Start of Records for this exercise

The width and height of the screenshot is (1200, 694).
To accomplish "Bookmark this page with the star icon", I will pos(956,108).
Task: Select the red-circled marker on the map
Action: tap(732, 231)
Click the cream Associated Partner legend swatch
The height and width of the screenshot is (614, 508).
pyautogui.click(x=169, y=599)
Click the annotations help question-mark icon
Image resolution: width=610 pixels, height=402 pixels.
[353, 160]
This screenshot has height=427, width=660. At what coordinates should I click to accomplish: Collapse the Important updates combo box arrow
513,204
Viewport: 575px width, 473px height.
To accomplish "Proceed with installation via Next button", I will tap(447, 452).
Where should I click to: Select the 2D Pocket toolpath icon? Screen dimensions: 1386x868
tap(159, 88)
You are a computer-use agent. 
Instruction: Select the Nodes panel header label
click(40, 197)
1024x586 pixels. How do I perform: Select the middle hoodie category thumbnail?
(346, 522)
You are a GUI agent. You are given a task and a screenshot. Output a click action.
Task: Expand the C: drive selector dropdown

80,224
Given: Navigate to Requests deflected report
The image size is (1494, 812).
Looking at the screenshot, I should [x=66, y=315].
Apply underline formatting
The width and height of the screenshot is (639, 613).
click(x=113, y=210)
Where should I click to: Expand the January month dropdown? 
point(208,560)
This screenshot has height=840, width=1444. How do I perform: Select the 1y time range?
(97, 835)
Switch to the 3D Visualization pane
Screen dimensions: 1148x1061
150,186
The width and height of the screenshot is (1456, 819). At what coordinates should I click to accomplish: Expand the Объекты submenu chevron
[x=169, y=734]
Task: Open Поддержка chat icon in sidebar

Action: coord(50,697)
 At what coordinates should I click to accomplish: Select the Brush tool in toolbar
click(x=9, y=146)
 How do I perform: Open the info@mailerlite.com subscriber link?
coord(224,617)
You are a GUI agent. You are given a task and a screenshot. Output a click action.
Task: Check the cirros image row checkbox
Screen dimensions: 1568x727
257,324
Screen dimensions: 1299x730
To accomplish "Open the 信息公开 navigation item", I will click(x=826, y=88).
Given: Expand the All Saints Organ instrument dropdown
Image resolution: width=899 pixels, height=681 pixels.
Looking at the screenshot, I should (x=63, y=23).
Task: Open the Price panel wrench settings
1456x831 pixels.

End of Records for this exercise

» Exercise description
Copy every one of the rows above word for word, keeping each line and its punctuation unchanged.

» Response to the exercise
The width and height of the screenshot is (1200, 694).
To accomplish "Bookmark this page with the star icon", I will pos(956,108).
Task: Select the red-circled marker on the map
Action: tap(732, 231)
Click the cream Associated Partner legend swatch
The height and width of the screenshot is (614, 508).
pyautogui.click(x=169, y=599)
Click the annotations help question-mark icon
Image resolution: width=610 pixels, height=402 pixels.
[353, 160]
This screenshot has height=427, width=660. At what coordinates should I click to accomplish: Collapse the Important updates combo box arrow
513,204
Viewport: 575px width, 473px height.
To accomplish "Proceed with installation via Next button", I will tap(447, 452).
Where should I click to: Select the 2D Pocket toolpath icon? Screen dimensions: 1386x868
tap(159, 88)
You are a computer-use agent. 
Instruction: Select the Nodes panel header label
click(40, 197)
1024x586 pixels. How do I perform: Select the middle hoodie category thumbnail?
(346, 522)
You are a GUI agent. You are given a task and a screenshot. Output a click action.
Task: Expand the C: drive selector dropdown

80,224
Given: Navigate to Requests deflected report
The image size is (1494, 812).
Looking at the screenshot, I should [x=66, y=315].
Apply underline formatting
The width and height of the screenshot is (639, 613).
click(x=113, y=210)
Where should I click to: Expand the January month dropdown? 
point(208,560)
This screenshot has height=840, width=1444. How do I perform: Select the 1y time range?
(97, 835)
Switch to the 3D Visualization pane
Screen dimensions: 1148x1061
150,186
The width and height of the screenshot is (1456, 819). At what coordinates should I click to accomplish: Expand the Объекты submenu chevron
[x=169, y=734]
Task: Open Поддержка chat icon in sidebar

Action: coord(50,697)
 At what coordinates should I click to accomplish: Select the Brush tool in toolbar
click(x=9, y=146)
 How do I perform: Open the info@mailerlite.com subscriber link?
coord(224,617)
You are a GUI agent. You are given a task and a screenshot. Output a click action.
Task: Check the cirros image row checkbox
Screen dimensions: 1568x727
257,324
Screen dimensions: 1299x730
To accomplish "Open the 信息公开 navigation item", I will click(x=826, y=88).
Given: Expand the All Saints Organ instrument dropdown
Image resolution: width=899 pixels, height=681 pixels.
Looking at the screenshot, I should (x=63, y=23).
Task: Open the Price panel wrench settings
1456x831 pixels.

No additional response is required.